I tell her every day that she is beautiful, that she’s the sexiest woman in the world, that I feel so lucky to be with her, to have found her, to have this amazing life we share. We play with words as our job and as published authors every day. For me, it can get no better. Some days she hears me. Those moments have increased over the years. But a lot of the time, that tar and that hateful presence is louder than I am. And we all know how hard the bad stuff hits and how easy it is to dismiss the good.

But for Brey, the battle is daily. Yes, she opened her heart and mind to the possibility of a life she thought impossible. Yes, every day she wakes and throws herself into my arms (I’m an early riser and have usually worked two hours before Brey rises from her bed-swamp!). Yes, if you meet her, you’d probably have no idea how hard she has to work to not run away and hide. But still, that depression attacks with merciless abandon. A lovely woo-woo lady, who practically reads your body like a set of Tarot cards when she gives you a massage, told Brey she had to love that part of her that tells her these things. Love it and it will quieten. She’s working on that.

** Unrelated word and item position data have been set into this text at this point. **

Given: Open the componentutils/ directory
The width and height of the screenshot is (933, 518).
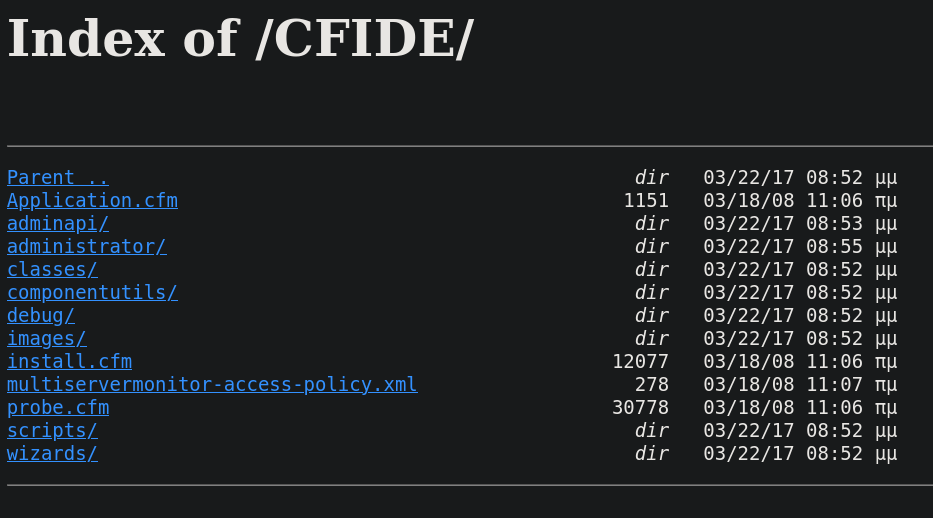Looking at the screenshot, I should pos(92,293).
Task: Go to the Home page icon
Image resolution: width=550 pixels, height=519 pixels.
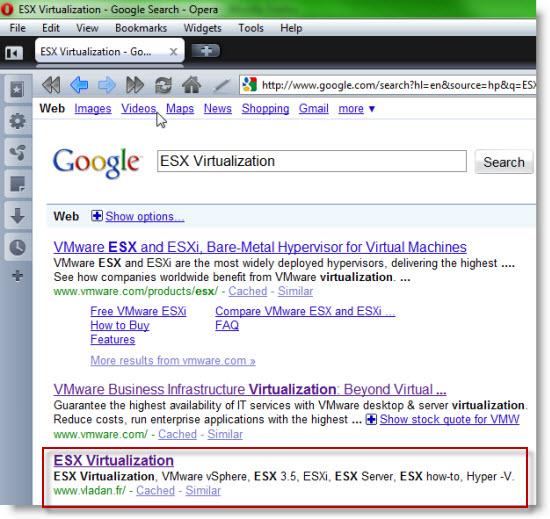Action: 191,85
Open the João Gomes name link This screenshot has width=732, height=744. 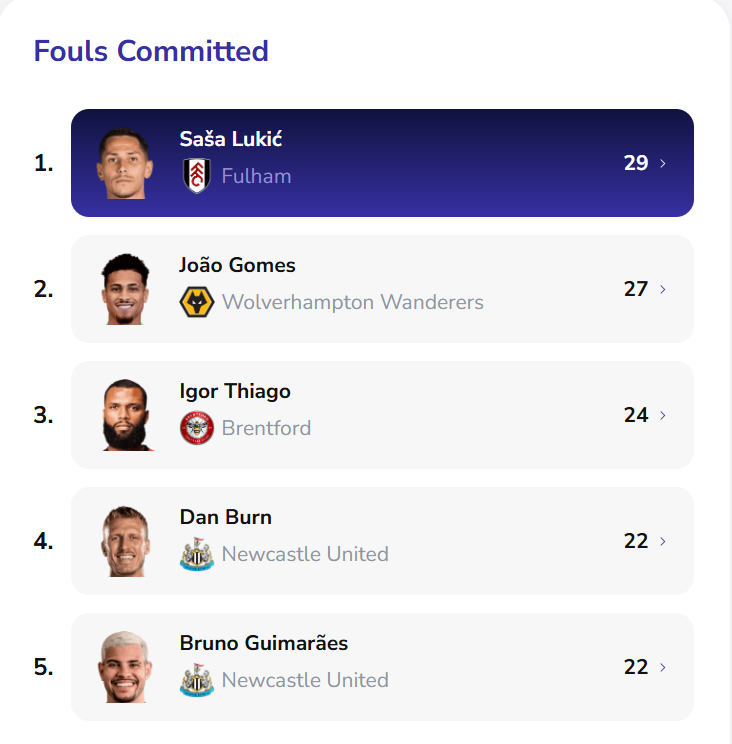tap(237, 265)
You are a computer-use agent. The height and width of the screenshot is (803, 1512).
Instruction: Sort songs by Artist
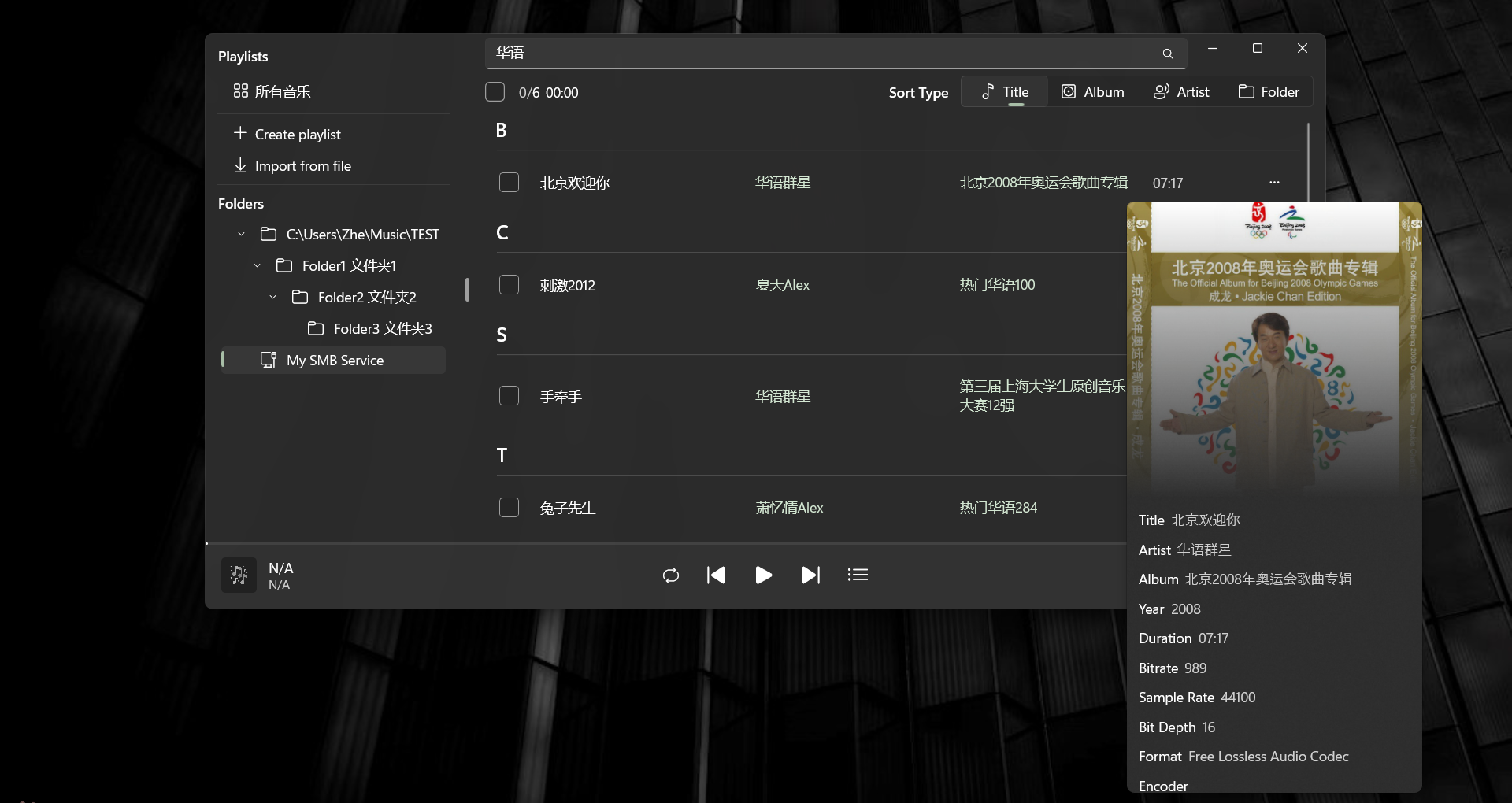[x=1181, y=92]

So what about people on the other side of this kind of depression and mental health issue? How do they cope successfully and live with a partner who has to fight for every unhindered breath of a good life? I can only speak to how I handle it, and I’m no expert, but this is how I see it:

1)   I don’t take it personally. It is NOT about me (unless I’m being an asshole, and then some of it might be about me). It’s really easy to think that it is about you. Who reads those Facebook posts that are “anonymous” but directed at someone and immediately thinks, “They’re talking to me” ? When someone is upset in a room and you had a conversation with them three hours ago, who thinks that it was you who probably upset them? It’s human nature. We automatically assume the world revolves around us and our actions, good or bad, egotistically and non-egotistically. I have to park that. Let me say again, it is NOT about me.

2) I’m there. I hear the same things I’ve heard over and over again but every time, I try to hear them with fresh ears. I say the same things. Sometimes she hears them. Sometimes she doesn’t. But she always listens.

3) I make every day the best I can possibly make it. No, it’s not about me or the life I’m providing, but I may as well do my damnedest to make it the best life in the world.

4) When it hurts too much or if I’m struggling to cope, I talk to Brey. I don’t pretend I’m some super hero who’s so strong and like an island and doesn’t need to vent my emotions and feelings. I let them out because otherwise, I fear it might eventually turn to resentment. I don’t think, “She’s not strong enough to hear my pain.” Instead, I think, “We have to share my pain too.”

5)   I love her. I adore her. It’s my life’s mission to show her that she didn’t make a mistake when she chose to stick around and enhance my life. I tell her every day that she’s beautiful. I bring her flowers every week to show her that she’s loved. I stop and make time, no matter what I’m doing. I share myself—all of me. I don’t hold back. I give her everything, good and bad, and she makes me stronger because of that.

It’s Mental Health Awareness Week, and we’re sharing our private and very personal experience because we’re not ashamed. There are hundreds and thousands of people out there suffering every day in silence because nobody listens. That’s all I ask. Listen and hear. Or hear and listen, whichever way that works, do it. When you ask a friend or partner or family member if they’re okay, don’t do it in passing and not really hear the answer. Take the time. Be aware.